> **What you need to do**
**1)** In the article about browser cookie tracking, how many domains serving third-party cookies does Google have?
**2)** Please carry on the article about browser cookie tracking from its final sentence.

> **Source passage**
----------------------------------------

This article is more than 1 year old

Boffins plot global (browser) cookie crumb trail

Patchwork regulation creates silos of data and worldwide web of data bakers

Privacy laws covering the use of personally-identifiable information are, on a global scale, creating a dizzying patchwork of cookie-cutter cookie-serving companies created to sniff our Web browsing.

That's one conclusion of research led by Marjan Falahrastegar at Queen Mary University, London. The group, which included collaborators from the Qatar Research Computing Institute and the University of Nottingham, has undertaken the job of untangling the spaghetti-like trails left by cookies and published their work at Arxiv, here.

It won't surprise anyone to know that global sites dominate the cookie landscape: third-party cookie shippers owned by Google, Amazon and Facebook are distributed pretty evenly around the world, while Google, Yahoo! and AOL own between them the largest number of third-party cookie services around the world.

Google has more than 40 domains serving third-party cookies and Verisign has 27, the research states, while Microsoft has 19, AOL has 18 and Yahoo! a mere 15.

Users familiar with how the Web works won't be surprised to learn that a “Google” cookie might come from Google or Blogger, Doubleclick or YouTube, Googleapis.com or 2mdn.net – but to the non-initiated, the multiplication of their tracked avatars across so many databases might be news.

The picture is muddied by regional variations, and this is where privacy laws come into play: some trackers, the research states, are focussed on particular countries or regions (presumably since they have privacy laws that demand the data be kept onshore). In other cases, though, trackers live far away from the people they're tracking.

----------------------------------------

> **Given material**

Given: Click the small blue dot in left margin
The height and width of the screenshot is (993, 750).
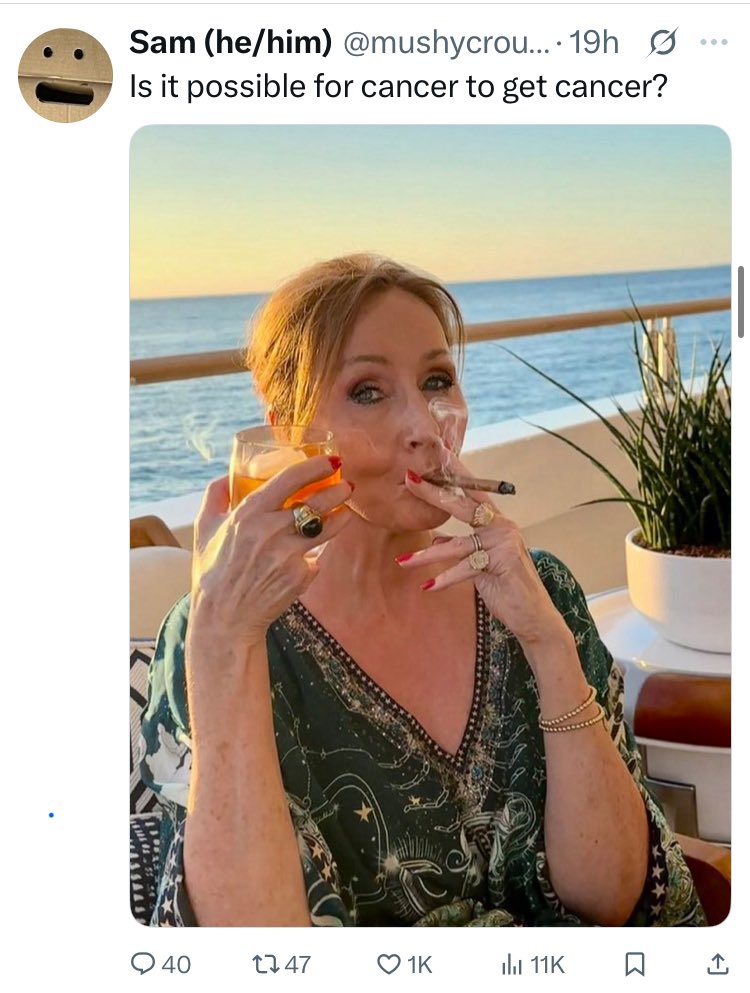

----------------------------------------

> **Answer set**
**1)** More than 40.

**2)**
It's probably unsurprising, for example, that the distribution of third-party tracking cookies is pretty even across Europe, East Asia, Oceania and South America. On the other hand, the number of third parties taking cookie data from users in Israel and Turkey is much higher. There's also a high prevalence of third party services in the US, Germany and Russia, and US cookies are scattered all over the Middle East.

“Given the differences in regulatory regimes between jurisdictions, we believe this analysis sheds light on the geographical properties of this ecosystem and on the problems that these may pose to our ability to track and manage the different data silos that now store personal data about us all,” the researchers note.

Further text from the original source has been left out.